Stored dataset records
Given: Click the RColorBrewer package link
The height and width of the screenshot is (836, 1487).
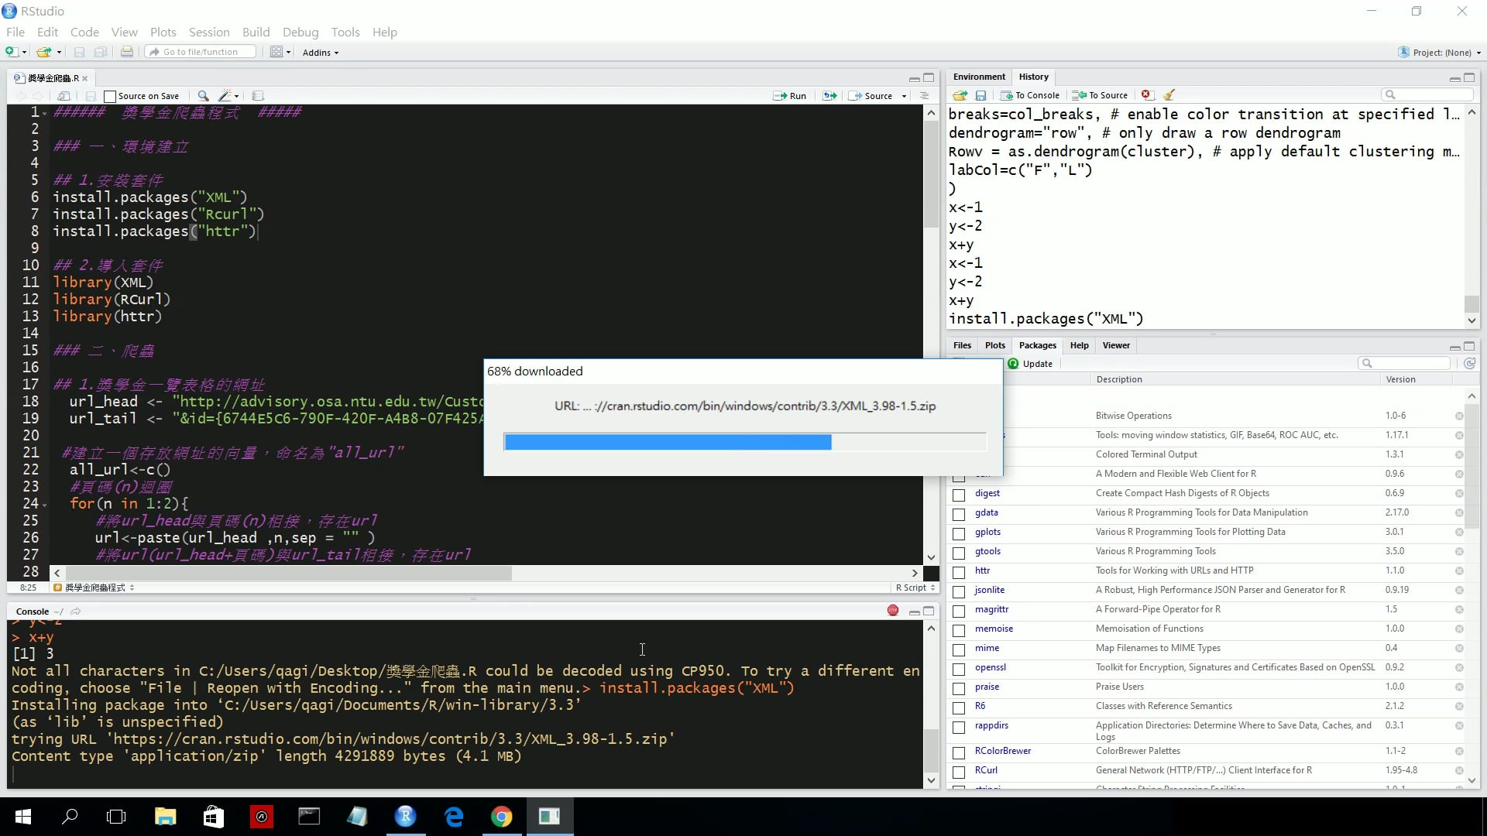Looking at the screenshot, I should tap(1002, 751).

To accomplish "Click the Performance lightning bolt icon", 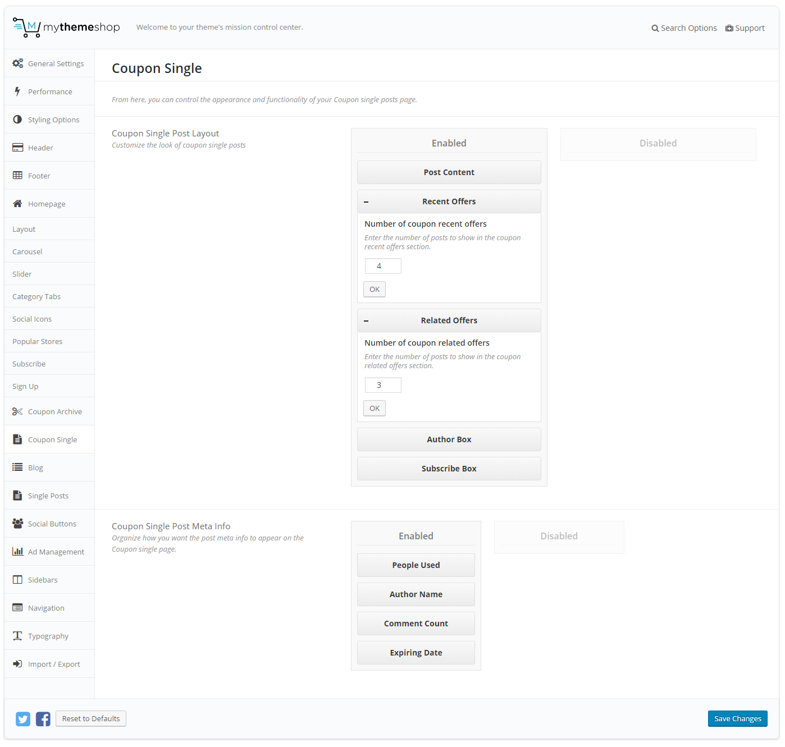I will tap(17, 91).
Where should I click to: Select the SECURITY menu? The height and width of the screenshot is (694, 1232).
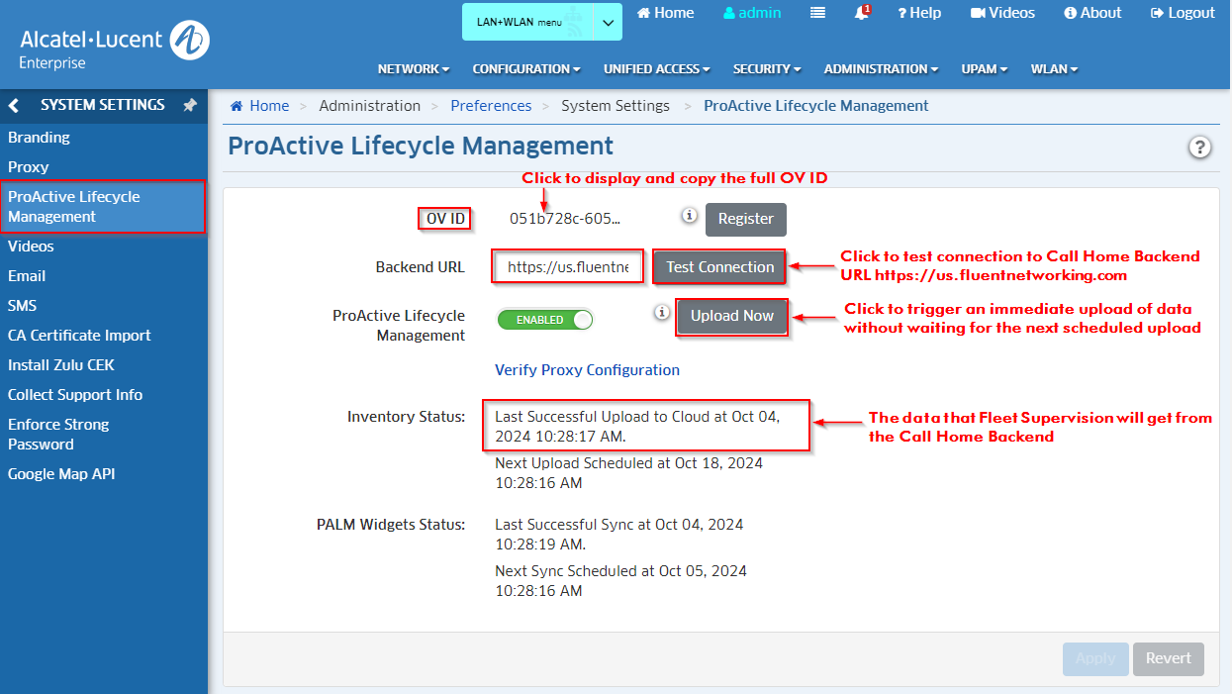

### PROBLEM TO SOLVE
Report every line of the records above that contains the word "width", copying each line in full.

### TASK SOLUTION
The height and width of the screenshot is (836, 1487).
Where should I click to: Select the SECURITY menu? The height and width of the screenshot is (694, 1232).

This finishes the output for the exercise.